Jouer en bâillant

dînette. © Eve Omel, 2014.

Petite fugueuse

Lors d'une pénible séance de devoirs où rien n'allait, toutes deux fortement énervées, j'ai décidé qu'on laissait tomber et qu'on reverrait cela plus tard avant que ça ne dégénère. J'ai filé dans la cuisine et ma gamine à un coloriage. Quand tout à coup, elle arrive, mine fermée, avec des habits dans un sachet et un porte-monnaie sous le bras et me dit: "j'ai pris mes affaires parce que là, je pars." Hahem, qu'est-ce qu'elle a encore inventé? L'air dégagé je réponds: "Ah?, et tu pars loin comme ça?" l'enfant l'air arrogant: "Ah oui, je pars le plus loin possible!" mmhum... trouver un truc dare-dare pour désamorcer la fugue, la bombe, la crise, on ne sait quoi d'ailleurs : "Mais si tu pars loin comme ça, il te faut un sac à dos, regarde, il y en a un ici." Elle reste interloquée deux secondes puis attrape le sac: "trop bonne idée, Man!!". Tu m'étonnes.

Dînette aborigène

Je sors donc d'une dînette océanienne, un déjeuner aborigène. Le salon s'est transformé en un continent exotique, on ne sait pas pourquoi l'Australie, surement parce que c'est très loin. C'est un véritablement campement d'explorateur avec lampe torche, iPhone pour la géolocalisation, photos de papa, duvet, coussin, tout ça sous la table à manger. J'étais l'australienne qui souhaitait la bienvenue à cette exploratrice. Et savais-je où il y avait une épicerie dans le quartier?, "mais oui, première à gauche" (sa chambre). Nous avons fait un repas de rois à la chantilly, en parlant serpents, dingos, et chemins secrets dans les pointillés.

Bâillons un peu

A la fin, comme toujours quand ça dure plus d'un quart d'heure, je bâille, c'est plus fort que moi, un truc irrépressible : je bâille encore et encore ! Le second repas de rois se profilait, faire une fois de plus semblant de manger les légumes en plastique, rah non, pitié... J'ai tenté une diversion sur la Papouasie Nouvelle Guinée qu'elle apprécie plus que l'Australie (merci le Quai Branly au passage) mais impossible de faire sortir la poulette de ses casseroles en surchauffe.
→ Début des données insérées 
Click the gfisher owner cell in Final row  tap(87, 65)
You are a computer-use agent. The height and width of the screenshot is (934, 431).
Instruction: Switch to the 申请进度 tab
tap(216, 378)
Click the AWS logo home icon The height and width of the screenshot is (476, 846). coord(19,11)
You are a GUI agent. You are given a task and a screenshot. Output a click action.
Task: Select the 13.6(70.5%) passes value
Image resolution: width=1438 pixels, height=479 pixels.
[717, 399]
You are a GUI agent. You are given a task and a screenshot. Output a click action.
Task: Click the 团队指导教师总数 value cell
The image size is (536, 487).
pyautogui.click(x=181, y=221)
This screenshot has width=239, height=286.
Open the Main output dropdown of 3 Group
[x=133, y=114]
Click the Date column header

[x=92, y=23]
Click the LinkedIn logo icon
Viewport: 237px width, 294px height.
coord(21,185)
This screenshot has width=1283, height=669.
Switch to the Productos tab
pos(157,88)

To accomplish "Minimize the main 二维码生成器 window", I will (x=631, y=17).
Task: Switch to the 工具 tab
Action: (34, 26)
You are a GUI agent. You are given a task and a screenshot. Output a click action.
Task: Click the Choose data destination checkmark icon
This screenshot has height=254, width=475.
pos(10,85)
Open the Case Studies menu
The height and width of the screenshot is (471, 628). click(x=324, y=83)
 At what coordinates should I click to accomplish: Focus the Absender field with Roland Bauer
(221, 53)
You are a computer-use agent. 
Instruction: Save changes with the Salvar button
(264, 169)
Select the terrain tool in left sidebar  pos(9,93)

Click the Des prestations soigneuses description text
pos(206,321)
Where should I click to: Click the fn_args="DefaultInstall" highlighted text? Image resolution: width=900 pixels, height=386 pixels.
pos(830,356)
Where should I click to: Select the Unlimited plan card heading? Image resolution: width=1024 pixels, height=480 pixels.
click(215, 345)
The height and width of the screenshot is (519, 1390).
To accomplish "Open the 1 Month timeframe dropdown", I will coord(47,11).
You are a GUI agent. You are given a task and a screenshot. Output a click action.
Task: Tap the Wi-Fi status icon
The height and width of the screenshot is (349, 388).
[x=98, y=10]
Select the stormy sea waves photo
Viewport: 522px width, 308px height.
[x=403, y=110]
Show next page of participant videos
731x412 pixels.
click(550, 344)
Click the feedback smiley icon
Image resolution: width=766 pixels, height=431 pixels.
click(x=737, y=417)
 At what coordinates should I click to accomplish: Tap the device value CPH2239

Ne me dites pas que, vous, jamais vous ne bâilliez, je ne vous croirais pas! En tout cas, je n'ai même pas honte de l'écrire, parce que bon sang, ce soir, j'ai sauvé les meubles (en dévastant le salon, ok ok).

Je regarde l'enfant aux anges, je me dis que je peux, sans craindre une nouvelle envie de se faire la malle, annoncer la fin des festivités: "allez, l'exploratrice, c'est l'heure, on passe à table pour de vrai".

On fait ce qu'on peut

Sur la question de l'ennui dans le jeu avec l'enfant, on trouve des centaines d'articles en ligne qui vous diront que "oui mais non" ou son contraire. J'en colle un, le premier référencé sur Google, ses mots clés sont édifiants: "naitre-grandir-parent-jouer-enfant-remede-stress", olé! Personnellement, je me suis toujours vaguement ennuyée à jouer avec mon enfant, son père est plus ludique et souvent prenait le relai. Ça arrangeait un peu tout le monde. Mais depuis que je vogue en solo, j'ai terminé de culpabiliser sur le sujet, j'en ai pris mon parti, nécessité oblige: je préfère bâiller cinq minutes par jour et faire pousser de la graine de poivre plutôt qu'un piment de Cayenne à tendance fugueuse.